Burton Presents Backcountry [Snowboarding]
Instead of a team movie, this year Burton is releasing a four-part video series online. "Burton Presents [Snowboarding]" will be free to download on the Burton site. The first installment is coming out Friday.
Since we usually ask Burton's global director of team marketing Bryan Knox to give us the scoop on each year's movie project, we enlisted Bluebird's Willie McMillon to help continue that tradition. Once upon a time, before McMillon started making his own snowboard movies, he used to beg Knox, then a team manager for Vans, for boots. It seemed fitting for the two to reunite for this interview.
Willie McMillon: Explain to me what this is.
Bryan Knox: We've put out one solid snowboard film each year for the past two seasons. This year, we wanted to go a different route. One project is rad, but it's only one moment. Doing four projects allowed us to extend the moments.
With four, it allowed us to show all kinds of snowboarding, not just one type. I call it a video series because we're putting them up every two weeks to keep people stoked and get them excited about snowboarding.
The four are?
Backcountry is first. It's 18 minutes long. Terje [Haakonsen]'s in there, Jeremy Jones, Mark Sollors, Nicolas Müller, Jussi Oksanen, Mikey Rencz. It launches Friday the 13th. Street comes out Sept. 27, the women's project is out Oct. 11. The resort project is the last one. It'll be out on Oct. 25.
Burton Presents Backcountry: Behind The Scenes
Filming when it's snowing super hard creates a ton of challenges, but can also make for epic shots. Sometimes, though, it's just too much. Here filmer Aaron Leyland puts on his helmet to head home after a day spent searching for things to ride and film, but coming up short because we couldn't see a thing.
Who directed it?
The directing credit goes to Burton. The Backcountry project was filmed by Tim Manning, Corey Koniniec, Hotwing, Justin Eeles and Gabe L'Heureux. Justin Eeles, Hotwing and Tim Manning edited it.
We filmed with RED cameras and put a lot of resources into each project. I think they've turned out great.
Is the resort one based around the Stash Parks?
It's more about five resorts we've worked with through the years, whether it was a shoot or just riders loving to shred there.
You've been in the snowboard world for a long time. A lot of kids out there probably envy your position. How'd you get going in all this?
At one point, I was sponsored, back a long time ago. I rode for Joyride and Vans. But when I was around 19, 20 years old, I had a lot of injuries. Snowboarding professionally didn't seem like it was really working for me.
Vans offered me a job as an assistant team manager. When I left, seven years ago, I was senior marketing manager. An opportunity for me to work for Burton came ... and now here I am today talking to you.
What would you be doing if you weren't working for Burton?

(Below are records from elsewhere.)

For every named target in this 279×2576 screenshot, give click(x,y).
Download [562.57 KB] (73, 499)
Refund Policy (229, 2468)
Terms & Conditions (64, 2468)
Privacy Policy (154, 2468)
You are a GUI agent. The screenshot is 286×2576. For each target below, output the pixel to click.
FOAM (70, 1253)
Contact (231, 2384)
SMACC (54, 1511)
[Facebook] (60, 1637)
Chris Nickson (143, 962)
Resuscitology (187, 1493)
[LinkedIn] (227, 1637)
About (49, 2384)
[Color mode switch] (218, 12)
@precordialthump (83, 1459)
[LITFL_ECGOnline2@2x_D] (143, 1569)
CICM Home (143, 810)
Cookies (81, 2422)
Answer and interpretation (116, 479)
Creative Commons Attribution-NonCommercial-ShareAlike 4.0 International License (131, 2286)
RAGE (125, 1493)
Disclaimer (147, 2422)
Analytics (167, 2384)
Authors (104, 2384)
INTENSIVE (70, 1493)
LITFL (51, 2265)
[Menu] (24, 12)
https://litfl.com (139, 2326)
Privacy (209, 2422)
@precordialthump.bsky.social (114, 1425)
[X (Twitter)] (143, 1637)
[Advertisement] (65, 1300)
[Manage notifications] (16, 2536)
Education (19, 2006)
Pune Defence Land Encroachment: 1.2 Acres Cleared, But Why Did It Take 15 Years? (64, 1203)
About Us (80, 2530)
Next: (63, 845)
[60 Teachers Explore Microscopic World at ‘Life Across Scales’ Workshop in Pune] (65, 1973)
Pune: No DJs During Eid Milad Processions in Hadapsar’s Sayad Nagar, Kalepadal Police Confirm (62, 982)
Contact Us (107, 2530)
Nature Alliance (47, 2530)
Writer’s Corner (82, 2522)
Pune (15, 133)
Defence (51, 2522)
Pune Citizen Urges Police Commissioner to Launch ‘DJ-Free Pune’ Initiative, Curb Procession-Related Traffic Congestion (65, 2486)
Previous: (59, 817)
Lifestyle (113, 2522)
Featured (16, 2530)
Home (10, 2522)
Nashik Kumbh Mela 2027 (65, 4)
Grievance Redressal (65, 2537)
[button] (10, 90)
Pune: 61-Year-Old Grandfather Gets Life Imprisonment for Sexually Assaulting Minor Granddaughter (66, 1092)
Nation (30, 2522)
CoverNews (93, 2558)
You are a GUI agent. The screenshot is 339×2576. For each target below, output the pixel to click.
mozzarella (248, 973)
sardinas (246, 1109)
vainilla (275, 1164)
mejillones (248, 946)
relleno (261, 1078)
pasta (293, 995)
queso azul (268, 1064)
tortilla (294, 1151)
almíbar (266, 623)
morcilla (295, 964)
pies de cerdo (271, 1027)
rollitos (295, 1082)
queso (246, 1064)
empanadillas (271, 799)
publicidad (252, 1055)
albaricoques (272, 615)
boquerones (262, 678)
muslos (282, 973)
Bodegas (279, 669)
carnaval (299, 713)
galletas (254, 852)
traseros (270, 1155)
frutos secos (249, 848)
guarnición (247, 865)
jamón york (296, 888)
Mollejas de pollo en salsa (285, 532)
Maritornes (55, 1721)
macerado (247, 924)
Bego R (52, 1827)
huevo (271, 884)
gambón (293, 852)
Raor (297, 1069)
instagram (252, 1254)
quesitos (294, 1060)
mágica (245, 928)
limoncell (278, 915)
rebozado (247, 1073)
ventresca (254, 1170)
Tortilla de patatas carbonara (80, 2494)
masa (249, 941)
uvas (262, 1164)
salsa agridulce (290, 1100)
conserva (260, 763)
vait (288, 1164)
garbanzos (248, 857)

I'd work in NASCAR. I love racing. I love everything about the whole NASCAR aspect -- all the testing, the tuning. It's such an undertaking, and it's insane what those guys do.
I did not know that about you.
Yeah, I watch the races on the weekends. There's just something about it. It's not just about the driver; it's about the team. I don't know. People think I'm crazy, but I love that.
Do you have any advice for kids who want to work in the snowboard industry?
You have to put your time in. Mostly it's about working for a brand that you back. Everyone's different in what they are and aren't behind. But you really have to work somewhere that you back 100 percent and that will get you up in the morning. Right, Willie? If you aren't backing the brand you work for ...
You're going to rot.
[Laughs.] Right, you're going to stand down.
Anything else we should know about these videos?
The cool thing is they're going to be free. We just wanted to put something out there to get as many eyeballs on the project. They'll be available for download online on the Burton site as soon as they're released.